When a performance works this well, when the music, the musicians, the sound engineering, the production, the emotional intensity and balance come together with so much aesthetic integrity, adequate words and syntax are (for me, at least) damned hard to come by.

This is due in part to my unfamiliarity with the genres. I listen to eighteenth and nineteenth century music from Europe, so-called classical. And I listen to one thing only for a period of time (for the past two months it’s been Brahms’ fourth symphony with Carlos Kleiber conducting the BPO). I know shamefully little of the jazz repertoire. But thanks to folks like Mike Friedman, who sent me this disc, I get to hear some very splendid, classic jazz I’d otherwise miss. If classical music is a glorious solo alpine flight, jazz is warmth and heart and good company. If classical is a celebration of refined, ethereal emotion, jazz is a celebration of love and rhythm and the joys and sorrows of incarnation.
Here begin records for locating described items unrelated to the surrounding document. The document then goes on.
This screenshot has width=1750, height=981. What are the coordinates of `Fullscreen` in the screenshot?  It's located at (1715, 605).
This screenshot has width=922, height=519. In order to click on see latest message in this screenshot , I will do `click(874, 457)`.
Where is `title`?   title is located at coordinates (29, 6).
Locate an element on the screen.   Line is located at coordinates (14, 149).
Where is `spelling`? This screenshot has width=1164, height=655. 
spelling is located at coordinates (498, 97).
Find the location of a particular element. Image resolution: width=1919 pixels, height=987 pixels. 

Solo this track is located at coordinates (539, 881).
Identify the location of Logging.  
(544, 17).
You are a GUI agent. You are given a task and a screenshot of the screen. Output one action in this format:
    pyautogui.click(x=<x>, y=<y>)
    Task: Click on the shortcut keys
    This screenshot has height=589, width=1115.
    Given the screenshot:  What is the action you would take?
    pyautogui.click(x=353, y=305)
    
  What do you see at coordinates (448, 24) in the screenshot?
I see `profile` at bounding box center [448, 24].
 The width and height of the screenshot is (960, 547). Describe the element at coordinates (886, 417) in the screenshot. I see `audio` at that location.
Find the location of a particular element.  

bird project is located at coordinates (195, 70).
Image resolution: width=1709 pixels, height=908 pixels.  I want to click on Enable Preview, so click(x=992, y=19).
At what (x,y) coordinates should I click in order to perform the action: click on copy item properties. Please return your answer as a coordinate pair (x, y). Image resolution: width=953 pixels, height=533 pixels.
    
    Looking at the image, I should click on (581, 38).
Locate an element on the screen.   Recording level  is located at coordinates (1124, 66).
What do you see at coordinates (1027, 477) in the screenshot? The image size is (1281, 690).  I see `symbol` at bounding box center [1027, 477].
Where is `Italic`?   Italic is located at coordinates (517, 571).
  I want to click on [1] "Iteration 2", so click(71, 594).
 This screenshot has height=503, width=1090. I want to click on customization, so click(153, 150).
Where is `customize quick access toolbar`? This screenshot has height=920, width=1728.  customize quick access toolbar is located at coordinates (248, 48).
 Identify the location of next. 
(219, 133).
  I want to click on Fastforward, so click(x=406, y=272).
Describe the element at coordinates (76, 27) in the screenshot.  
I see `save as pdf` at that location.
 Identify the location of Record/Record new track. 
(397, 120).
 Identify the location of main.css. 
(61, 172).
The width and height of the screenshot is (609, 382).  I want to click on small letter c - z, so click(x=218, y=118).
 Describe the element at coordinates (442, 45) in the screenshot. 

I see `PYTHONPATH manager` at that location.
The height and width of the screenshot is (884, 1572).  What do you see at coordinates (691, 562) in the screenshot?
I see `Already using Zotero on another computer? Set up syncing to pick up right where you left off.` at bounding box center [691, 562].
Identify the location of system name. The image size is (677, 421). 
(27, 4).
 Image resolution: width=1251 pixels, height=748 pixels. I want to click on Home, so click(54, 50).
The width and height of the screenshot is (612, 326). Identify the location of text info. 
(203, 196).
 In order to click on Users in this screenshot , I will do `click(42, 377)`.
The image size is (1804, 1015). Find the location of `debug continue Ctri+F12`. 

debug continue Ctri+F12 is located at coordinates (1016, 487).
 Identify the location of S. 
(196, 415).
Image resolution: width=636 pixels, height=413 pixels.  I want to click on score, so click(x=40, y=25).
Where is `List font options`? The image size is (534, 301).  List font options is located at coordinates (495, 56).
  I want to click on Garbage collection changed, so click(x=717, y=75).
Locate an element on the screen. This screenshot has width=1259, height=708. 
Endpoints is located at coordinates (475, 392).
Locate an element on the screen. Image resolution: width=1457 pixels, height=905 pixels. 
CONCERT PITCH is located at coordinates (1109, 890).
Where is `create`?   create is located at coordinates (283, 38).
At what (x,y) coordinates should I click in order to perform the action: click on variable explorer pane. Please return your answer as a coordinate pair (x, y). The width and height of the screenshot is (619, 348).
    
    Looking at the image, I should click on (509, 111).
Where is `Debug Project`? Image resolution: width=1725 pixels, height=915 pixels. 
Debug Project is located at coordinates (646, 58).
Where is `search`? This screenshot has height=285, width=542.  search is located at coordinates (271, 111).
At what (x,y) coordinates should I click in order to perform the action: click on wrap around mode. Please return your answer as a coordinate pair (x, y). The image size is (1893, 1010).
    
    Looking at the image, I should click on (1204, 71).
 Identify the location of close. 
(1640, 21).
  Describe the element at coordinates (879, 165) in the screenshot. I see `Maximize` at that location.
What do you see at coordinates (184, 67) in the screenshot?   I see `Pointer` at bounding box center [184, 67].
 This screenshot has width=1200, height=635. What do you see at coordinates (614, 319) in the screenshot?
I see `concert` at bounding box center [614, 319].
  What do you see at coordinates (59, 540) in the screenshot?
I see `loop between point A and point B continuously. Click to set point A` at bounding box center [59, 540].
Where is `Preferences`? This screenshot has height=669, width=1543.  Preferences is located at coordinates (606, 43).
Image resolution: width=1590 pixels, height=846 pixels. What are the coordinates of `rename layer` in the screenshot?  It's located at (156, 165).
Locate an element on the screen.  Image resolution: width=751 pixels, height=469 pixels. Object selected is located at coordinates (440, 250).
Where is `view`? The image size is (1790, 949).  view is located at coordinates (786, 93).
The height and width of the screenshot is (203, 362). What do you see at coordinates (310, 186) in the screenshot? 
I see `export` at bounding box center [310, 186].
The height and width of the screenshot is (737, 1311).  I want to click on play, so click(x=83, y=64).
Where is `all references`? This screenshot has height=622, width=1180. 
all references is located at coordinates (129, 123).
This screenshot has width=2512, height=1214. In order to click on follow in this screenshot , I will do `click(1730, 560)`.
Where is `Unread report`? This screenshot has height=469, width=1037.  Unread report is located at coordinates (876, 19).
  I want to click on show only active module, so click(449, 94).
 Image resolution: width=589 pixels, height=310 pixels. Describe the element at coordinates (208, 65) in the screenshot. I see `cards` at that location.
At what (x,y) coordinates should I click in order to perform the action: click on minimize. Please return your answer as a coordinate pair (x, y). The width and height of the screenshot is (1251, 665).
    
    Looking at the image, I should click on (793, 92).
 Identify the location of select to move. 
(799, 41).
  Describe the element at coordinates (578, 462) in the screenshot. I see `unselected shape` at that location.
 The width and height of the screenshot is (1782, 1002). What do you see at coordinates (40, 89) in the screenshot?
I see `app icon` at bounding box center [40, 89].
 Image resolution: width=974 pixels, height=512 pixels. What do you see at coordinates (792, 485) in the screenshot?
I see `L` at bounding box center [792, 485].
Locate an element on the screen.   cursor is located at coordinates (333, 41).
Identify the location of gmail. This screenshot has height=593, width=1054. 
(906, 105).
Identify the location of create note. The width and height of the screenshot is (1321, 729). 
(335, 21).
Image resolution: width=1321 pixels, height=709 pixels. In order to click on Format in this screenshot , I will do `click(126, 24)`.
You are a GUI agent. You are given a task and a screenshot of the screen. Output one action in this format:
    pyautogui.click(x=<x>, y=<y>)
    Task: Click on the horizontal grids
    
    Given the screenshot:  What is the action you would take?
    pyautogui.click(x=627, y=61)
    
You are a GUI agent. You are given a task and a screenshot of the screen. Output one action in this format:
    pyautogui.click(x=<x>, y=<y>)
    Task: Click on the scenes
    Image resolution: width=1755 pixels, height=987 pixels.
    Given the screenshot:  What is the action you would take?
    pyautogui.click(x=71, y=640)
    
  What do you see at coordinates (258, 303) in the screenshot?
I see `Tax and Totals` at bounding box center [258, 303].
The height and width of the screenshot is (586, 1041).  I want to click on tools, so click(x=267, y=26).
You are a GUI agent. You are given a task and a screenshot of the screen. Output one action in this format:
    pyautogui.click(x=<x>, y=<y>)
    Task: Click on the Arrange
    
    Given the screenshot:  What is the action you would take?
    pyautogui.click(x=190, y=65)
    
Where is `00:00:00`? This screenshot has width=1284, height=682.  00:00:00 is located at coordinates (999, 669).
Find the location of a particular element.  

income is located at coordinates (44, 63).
I will not go into detailed comments on the individual tracks; other, far more qualified reviewers have done this many times since the album’s release in 1992. The tracks do indeed constitute a remarkable assortment, from the near-minimalist Mourning Grace, to a sumptuous version of the classic The Thrill is Gone, to the madrigal-like Romanesque, to the hip, improvisatory Yellow Car III, to mention but four of the twelve tracks. The sheer variety puts me in mind of the multicourse meal at the French Laundry in Yountville that I shall never have, but which I dream about whenever I taste truly exquisite food. café blue is such a rare feast, for the ears and for the heart.

So here I am trying to fulfill my original mandate: to share great musical experiences with others. I don’t think I can do it. I can say this CD is a treasure. I can say that the high regard in which it is held by people in the know is a source of pride in my own taste and judgment. That among the feelings I feel when I listen to it is something that could be called love. That the fact of it’s existence, the labors so many talented people exerted to bring it about, is another reason for faith in the species. That I am happy to have lived long enough to have gotten to hear it. That I am grateful beyond words to Mr Friedman for giving me the opportunity. And I can say that it reminds me of beliefs I once held as sacrosanct, that the beauty of aesthetic truth penetrates more deeply and more extensively than we can even imagine.